First, while the decision was unanimous the level of true agreement was less clear. Some of their Lordships felt that, even if they did not agree with the controlee’s arguments, the Human Rights Act 1998 required them to follow Strasbourg and find in their favour. Lord Hoffman and Lord Brown, in particular, suggested that had they not been so constrained their conclusions would have been different. This, of itself, is significant. It illustrates that within our constitutional framework our Supreme Court judges will follow Strasbourg, even when they may disagree with it. It is not just UKIP that may be dismayed at that. Lord Hoffman, in particular, appears to view such deference as undesirable. Nevertheless, he accepts that, as a matter of practicality, English judges must follow considered Strasbourg decisions on the same issue.

Second, this decision emphasises that a fair process cannot easily be separated from a fair result.
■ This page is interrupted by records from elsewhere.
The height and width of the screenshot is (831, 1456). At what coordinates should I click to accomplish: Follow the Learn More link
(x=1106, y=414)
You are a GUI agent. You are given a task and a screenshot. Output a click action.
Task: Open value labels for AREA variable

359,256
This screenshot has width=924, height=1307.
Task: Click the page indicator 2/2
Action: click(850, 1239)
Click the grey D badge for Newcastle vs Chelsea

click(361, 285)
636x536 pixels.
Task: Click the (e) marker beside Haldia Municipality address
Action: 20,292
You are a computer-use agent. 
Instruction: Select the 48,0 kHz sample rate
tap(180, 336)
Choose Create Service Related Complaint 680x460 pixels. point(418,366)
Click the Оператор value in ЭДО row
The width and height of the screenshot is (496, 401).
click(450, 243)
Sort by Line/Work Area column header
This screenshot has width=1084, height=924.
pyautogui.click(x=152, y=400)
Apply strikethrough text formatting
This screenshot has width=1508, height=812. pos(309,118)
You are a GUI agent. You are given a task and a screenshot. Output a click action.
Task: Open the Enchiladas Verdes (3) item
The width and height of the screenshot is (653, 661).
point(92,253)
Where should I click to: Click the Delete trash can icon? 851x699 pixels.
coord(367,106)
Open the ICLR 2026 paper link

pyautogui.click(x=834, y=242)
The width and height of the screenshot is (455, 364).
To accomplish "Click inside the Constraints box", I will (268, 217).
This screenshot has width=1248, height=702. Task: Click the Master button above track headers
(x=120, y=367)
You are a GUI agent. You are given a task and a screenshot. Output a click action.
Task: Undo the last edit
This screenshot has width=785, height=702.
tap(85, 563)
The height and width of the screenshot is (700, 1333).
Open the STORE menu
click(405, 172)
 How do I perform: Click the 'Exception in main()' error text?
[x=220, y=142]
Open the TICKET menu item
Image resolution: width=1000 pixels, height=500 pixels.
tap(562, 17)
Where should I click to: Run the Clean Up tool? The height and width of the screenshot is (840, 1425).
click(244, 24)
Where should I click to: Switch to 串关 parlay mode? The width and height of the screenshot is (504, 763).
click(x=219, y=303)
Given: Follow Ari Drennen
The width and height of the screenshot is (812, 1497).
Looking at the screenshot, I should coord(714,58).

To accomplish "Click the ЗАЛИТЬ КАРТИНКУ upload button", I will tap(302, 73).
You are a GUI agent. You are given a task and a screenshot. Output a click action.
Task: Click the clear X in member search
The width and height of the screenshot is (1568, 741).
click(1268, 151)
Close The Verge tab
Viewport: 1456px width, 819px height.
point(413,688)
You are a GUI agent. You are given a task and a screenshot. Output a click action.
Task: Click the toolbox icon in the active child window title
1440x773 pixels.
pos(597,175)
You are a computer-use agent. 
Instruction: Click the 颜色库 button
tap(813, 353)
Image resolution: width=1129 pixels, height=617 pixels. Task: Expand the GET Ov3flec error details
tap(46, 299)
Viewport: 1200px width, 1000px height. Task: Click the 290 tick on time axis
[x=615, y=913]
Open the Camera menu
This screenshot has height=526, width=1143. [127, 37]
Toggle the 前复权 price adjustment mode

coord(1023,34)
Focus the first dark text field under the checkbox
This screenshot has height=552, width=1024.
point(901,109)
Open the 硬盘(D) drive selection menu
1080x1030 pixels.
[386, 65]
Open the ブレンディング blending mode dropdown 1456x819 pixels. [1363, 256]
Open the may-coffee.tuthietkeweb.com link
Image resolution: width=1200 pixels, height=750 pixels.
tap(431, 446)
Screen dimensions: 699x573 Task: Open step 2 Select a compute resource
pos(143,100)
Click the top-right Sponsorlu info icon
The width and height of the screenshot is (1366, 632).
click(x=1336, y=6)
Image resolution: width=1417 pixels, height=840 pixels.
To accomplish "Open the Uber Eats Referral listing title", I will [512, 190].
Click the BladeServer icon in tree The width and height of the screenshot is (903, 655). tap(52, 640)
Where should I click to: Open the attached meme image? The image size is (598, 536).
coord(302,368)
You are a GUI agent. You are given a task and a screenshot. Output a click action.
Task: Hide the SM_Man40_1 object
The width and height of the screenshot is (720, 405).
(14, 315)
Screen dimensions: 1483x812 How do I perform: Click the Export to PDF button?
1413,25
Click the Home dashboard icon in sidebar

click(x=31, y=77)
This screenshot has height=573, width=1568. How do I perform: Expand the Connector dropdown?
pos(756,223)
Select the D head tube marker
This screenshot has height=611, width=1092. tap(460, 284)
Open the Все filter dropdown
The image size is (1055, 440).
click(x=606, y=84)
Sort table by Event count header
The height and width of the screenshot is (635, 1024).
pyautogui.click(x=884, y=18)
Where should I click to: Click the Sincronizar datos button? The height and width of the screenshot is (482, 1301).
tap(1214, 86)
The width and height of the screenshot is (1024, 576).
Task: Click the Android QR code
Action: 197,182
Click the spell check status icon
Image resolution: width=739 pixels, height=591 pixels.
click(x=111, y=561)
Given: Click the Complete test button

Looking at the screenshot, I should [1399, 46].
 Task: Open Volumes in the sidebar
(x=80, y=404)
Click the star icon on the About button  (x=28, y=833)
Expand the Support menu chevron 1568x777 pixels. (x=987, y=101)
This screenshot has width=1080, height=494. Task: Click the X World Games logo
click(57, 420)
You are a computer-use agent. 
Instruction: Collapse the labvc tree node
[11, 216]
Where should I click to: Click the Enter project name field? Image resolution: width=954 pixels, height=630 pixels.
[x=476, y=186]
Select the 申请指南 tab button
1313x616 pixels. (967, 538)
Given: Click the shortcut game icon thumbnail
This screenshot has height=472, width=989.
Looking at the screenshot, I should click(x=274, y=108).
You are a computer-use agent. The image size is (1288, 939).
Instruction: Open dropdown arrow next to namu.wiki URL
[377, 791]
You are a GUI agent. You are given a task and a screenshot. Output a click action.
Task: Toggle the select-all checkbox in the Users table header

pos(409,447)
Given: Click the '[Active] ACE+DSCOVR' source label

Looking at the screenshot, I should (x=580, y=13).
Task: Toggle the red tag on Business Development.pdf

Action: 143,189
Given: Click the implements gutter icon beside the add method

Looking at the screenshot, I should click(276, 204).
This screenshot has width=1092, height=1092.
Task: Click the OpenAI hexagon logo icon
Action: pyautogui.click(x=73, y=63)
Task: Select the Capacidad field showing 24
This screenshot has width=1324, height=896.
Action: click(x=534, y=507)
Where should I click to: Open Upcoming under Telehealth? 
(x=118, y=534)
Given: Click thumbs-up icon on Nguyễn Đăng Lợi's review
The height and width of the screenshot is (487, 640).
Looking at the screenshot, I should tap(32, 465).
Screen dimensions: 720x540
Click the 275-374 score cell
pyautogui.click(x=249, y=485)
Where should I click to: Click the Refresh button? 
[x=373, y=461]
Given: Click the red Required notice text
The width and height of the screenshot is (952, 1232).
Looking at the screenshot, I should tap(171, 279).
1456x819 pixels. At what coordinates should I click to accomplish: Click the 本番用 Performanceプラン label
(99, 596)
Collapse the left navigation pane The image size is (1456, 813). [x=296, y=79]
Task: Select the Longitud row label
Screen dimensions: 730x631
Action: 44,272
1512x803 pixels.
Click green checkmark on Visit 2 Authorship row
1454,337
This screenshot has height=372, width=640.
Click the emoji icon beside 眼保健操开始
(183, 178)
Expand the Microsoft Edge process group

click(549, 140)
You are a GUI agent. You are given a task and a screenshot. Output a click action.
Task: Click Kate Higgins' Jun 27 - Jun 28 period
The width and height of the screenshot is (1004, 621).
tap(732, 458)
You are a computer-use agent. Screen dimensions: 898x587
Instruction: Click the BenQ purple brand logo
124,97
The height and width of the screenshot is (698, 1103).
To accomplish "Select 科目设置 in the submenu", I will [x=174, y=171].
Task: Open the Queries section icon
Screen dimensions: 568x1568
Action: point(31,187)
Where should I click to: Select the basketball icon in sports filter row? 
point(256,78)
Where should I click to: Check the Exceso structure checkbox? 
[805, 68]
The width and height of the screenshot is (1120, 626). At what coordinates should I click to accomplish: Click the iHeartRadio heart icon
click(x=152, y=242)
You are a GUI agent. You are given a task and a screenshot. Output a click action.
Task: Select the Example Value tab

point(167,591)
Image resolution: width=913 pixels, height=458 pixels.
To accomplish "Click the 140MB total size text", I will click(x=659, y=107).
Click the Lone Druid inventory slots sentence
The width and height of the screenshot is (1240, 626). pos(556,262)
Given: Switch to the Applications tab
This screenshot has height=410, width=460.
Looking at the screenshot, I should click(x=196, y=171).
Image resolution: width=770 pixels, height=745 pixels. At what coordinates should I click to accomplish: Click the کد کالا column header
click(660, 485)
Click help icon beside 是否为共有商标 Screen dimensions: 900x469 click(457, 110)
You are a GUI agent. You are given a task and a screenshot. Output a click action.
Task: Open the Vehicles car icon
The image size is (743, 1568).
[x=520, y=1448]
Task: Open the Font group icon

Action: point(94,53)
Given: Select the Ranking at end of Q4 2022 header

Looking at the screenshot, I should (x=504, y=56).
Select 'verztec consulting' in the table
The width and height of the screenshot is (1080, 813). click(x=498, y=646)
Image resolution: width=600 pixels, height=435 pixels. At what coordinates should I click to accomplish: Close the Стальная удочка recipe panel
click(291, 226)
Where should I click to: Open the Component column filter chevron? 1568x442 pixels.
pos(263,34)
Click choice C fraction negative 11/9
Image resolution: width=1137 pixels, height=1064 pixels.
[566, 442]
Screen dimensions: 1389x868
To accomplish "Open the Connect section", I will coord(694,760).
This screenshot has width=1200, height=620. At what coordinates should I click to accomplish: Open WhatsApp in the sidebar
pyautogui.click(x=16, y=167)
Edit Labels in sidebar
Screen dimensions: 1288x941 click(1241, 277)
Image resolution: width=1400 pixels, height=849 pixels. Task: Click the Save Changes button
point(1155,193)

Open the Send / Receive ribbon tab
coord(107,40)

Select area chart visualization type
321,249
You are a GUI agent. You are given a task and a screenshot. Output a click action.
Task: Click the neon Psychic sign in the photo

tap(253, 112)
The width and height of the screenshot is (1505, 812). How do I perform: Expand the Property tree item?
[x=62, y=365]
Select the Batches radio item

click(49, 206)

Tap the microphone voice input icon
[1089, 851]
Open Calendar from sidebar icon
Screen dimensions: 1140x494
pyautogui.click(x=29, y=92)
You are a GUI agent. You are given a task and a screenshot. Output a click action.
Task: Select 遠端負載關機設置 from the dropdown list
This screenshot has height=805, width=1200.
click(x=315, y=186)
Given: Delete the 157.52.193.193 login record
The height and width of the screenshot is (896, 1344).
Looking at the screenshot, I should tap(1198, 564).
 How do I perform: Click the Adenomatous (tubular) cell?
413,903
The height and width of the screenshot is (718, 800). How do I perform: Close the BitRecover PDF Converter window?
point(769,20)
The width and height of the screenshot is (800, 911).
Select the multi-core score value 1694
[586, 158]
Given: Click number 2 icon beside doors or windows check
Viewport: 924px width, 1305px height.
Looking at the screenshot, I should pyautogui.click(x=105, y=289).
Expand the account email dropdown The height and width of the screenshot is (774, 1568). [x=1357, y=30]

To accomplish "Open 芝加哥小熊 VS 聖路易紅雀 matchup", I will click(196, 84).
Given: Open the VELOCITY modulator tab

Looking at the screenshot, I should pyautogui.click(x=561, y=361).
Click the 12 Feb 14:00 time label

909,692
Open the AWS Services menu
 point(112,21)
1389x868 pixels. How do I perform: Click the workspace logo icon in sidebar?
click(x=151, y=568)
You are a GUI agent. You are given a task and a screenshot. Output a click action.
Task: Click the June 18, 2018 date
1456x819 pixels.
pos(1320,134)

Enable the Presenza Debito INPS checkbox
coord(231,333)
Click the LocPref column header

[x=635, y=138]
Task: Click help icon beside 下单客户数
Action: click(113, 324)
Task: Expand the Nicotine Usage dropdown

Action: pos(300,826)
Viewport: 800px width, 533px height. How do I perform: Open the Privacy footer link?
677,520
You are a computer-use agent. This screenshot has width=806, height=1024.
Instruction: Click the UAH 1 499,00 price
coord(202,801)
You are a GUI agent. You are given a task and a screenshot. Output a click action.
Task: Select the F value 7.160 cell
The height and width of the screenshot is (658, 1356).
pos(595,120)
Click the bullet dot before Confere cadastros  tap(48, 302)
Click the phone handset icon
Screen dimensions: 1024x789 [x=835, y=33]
In MB Lord Brown had suggested that there was no unfairness if the Court could be satisfied, on the undisclosed material it had seen, that the imposition of a control order was inevitable. On his reasoning, this would be so, even if the controlee had not had a proper opportunity to meet the allegations. But as Sedley LJ observed in the Court of Appeal, such an approach is flawed. Without a fair process  one can never safely conclude that a control order was inevitable. Perhaps to illustrate that point, during this appeal their Lordships conspicuously declined the government’s offer to view the closed material. The implication was that they could only assess the fairness of the process by putting themselves in the same position as that of the controlee. From this perspective, a fair process is not an annoying obstacle that hinders the government from obtain the right result, but rather as the only proper way of arriving at that result. To put it another way: reliance on due process is not merely of ideological importance, but of practical importance too. Without a fair process you can never have confidence in your conclusions.

Third, even though there is now clearer guidance on fair trial principles, the fundamental criticisms of control orders remain: is it ever appropriate to place citizens under such restrictions, based on no more than suspicion and ‘intelligence assessment’? Many practitioners in this area would dispute that such a process can ever be truly fair. And are control orders really necessary? Somehow other democracies manage to function without them.

Lastly, it is interesting to note the reverence given to the views of Lord Bingham. His position as the ultimate model of the modern appellate judge appears to be beyond dispute. It is clear that in spite of his retirement, his huge presence – with regard both to the content and the style of his judgments – will be a feature in the Supreme Court for many, many years to come.